My novel The Scarecrow & Lady Kingston began as a comic book pitch that got rejected over twenty times. I sat on the idea for ten years, and then a decade later I finally said to myself, it's time to tell this story and I ended up writing it as a pulp novel. It was popular enough, and unique enough (and to my surprise, good enough) that someone noticed it and offered to buy the rights to the series.
The publisher that picked me up was Winlock Press, an exciting new venture through Permuted Press. So I'm living proof that you can sneak into the back door of the publishing world by just writing good stories.
But that's the thing. You have to write.
And that's where I tend to do fairly well. I mean, I never struggled all that much with writers block. I usually have two or three novels all going at once. If one stumps me, or if I decide I need to research something more, or if something isn't working I can just jump over to another one. While I work on that sometimes the solution to fixing the previous book will present itself. Sometimes it is just about taking a break from one to help clear your mind and get a fresh perspective. Having multiple writing projects, even just writing blogs like this, can help me when I hid a roadblock.
But this means I am writing all the time.
All the time.
Of course, this means I don't participate in NaNoWriMo because I am far too busy. It's not that I don't appreciate the concept. In fact, I find that the concept is great for writers who are stuck in a rut or who just want to finally get down to brass tacks and pin down a real manuscript instead of daydreaming away the hours and days contemplating that great novel they will someday write.
NaNoWriMo is a good motivator for people to do just that. Write that dream novel. But like I said, books don't write themselves, and it doesn't necessarily have to be the month of November in which you begin writing. But at least naNoWriMo is an option.
So I have nothing against NaNoWriMo. In fact, I think it's a very good idea. It's just that, it's not for me personally, because I have no problems setting goals or motivating myself and keeping to a schedule and just keep writing. Sure, some days it's hard to stick with it. Believe me, I should know. With two kids and a day job, sometimes it's near impossible to find the time, and sometimes there just aren't enough hours in the day, but I use even those missed days as opportunities to do some serious brainstorming. Most frequently while I drive to and fro work in my car. But those days I can't write, they really grate. In fact, whenever I'm not writing I get all fidgety, my fingers start to itch, and my eye begins to twitch. I have to write on a regular basis just to stay sane. So I've never felt the need to compel myself to have to write since it seems like I am always writing non-stop anyway.

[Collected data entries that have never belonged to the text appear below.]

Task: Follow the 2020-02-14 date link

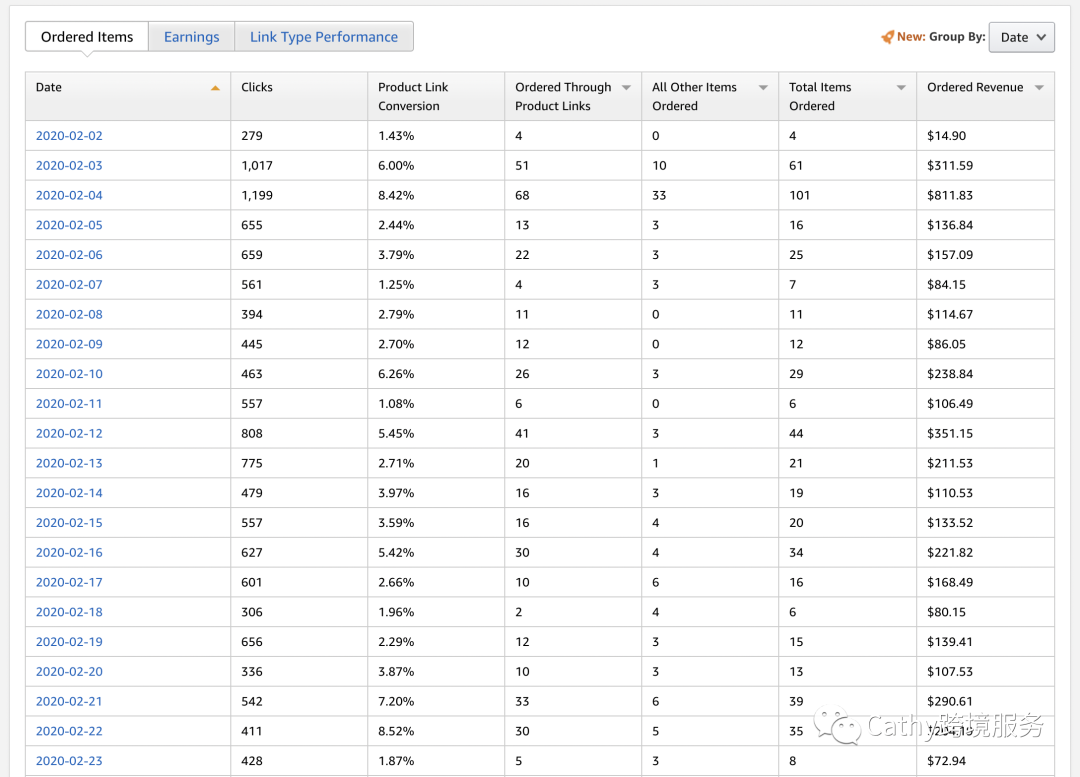Action: tap(69, 493)
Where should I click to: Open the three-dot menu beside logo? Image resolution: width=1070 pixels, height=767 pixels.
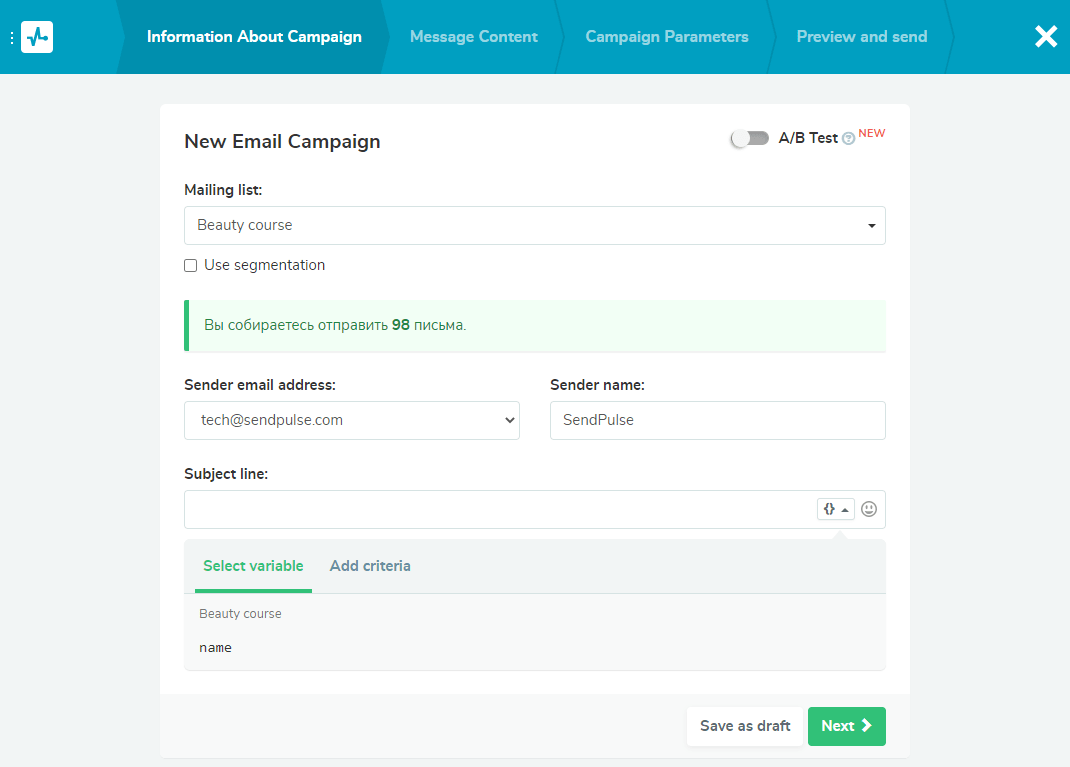click(12, 37)
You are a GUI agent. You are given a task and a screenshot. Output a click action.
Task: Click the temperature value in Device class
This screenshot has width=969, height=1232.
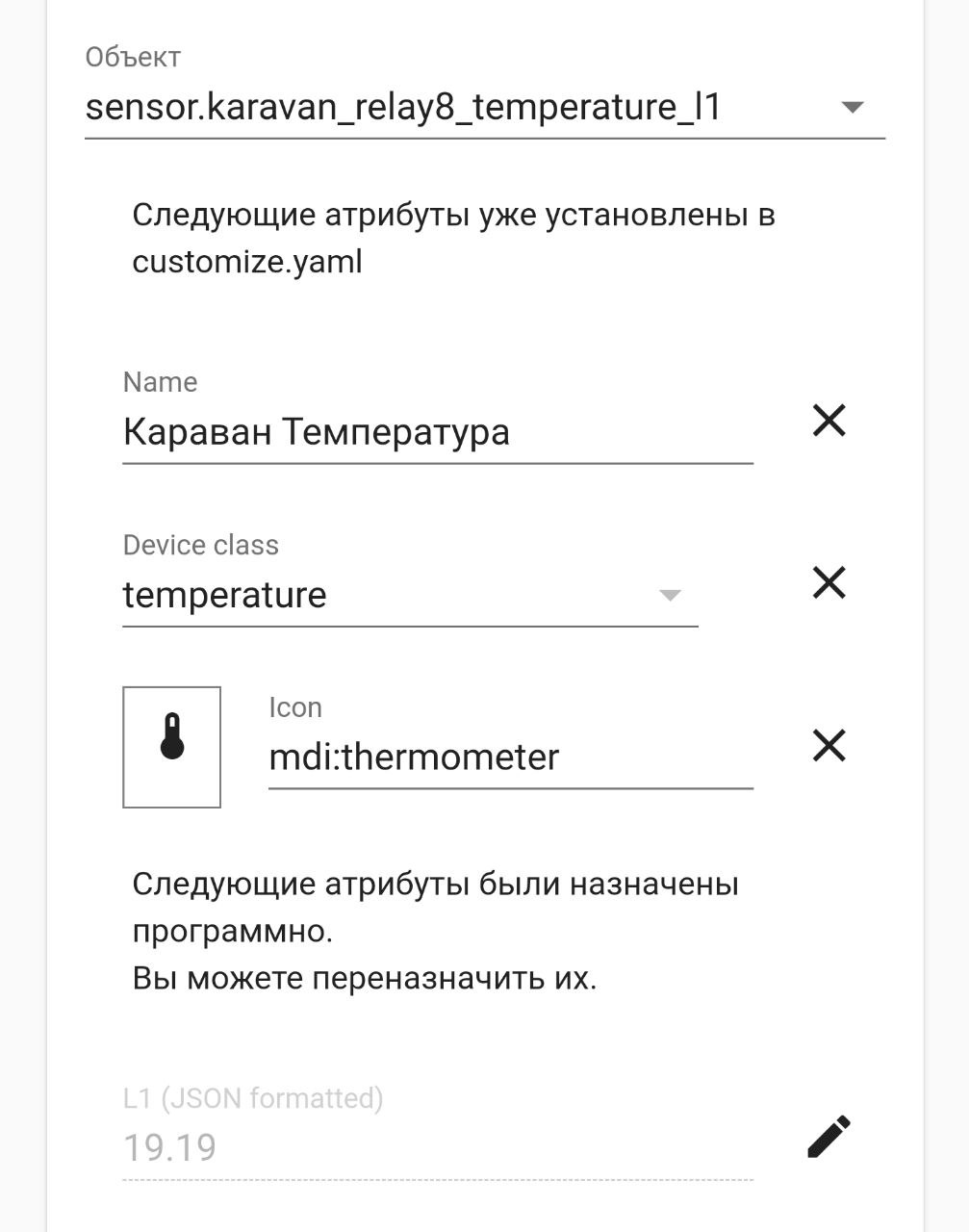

Basically, the moral of the story is every month is NaNoWriMo when you're a full time writer.
But I'm not going rag on you if you say you're participating in NaNoWriMo. To tell you the truth, I don't get those who only have negative things to say about NaNoWriMo. Sure, it's not for everybody. That's my whole point. But if it helps you in some small way, then good for you. I have nothing but positive vibes to send your way.
NaNoWriMo is a postivie thing, and it can be a very useful tool to help get from staring at a blank page to finally having all your publishing dreams come true. And you can trust me when I say there isn't any better feeling than putting out a story and then finding people appreciate it, but more than that, want more from you. It's rewarding beyond belief, and if NaNoWriMo is the tool that helps you get there, I think that's a good thing.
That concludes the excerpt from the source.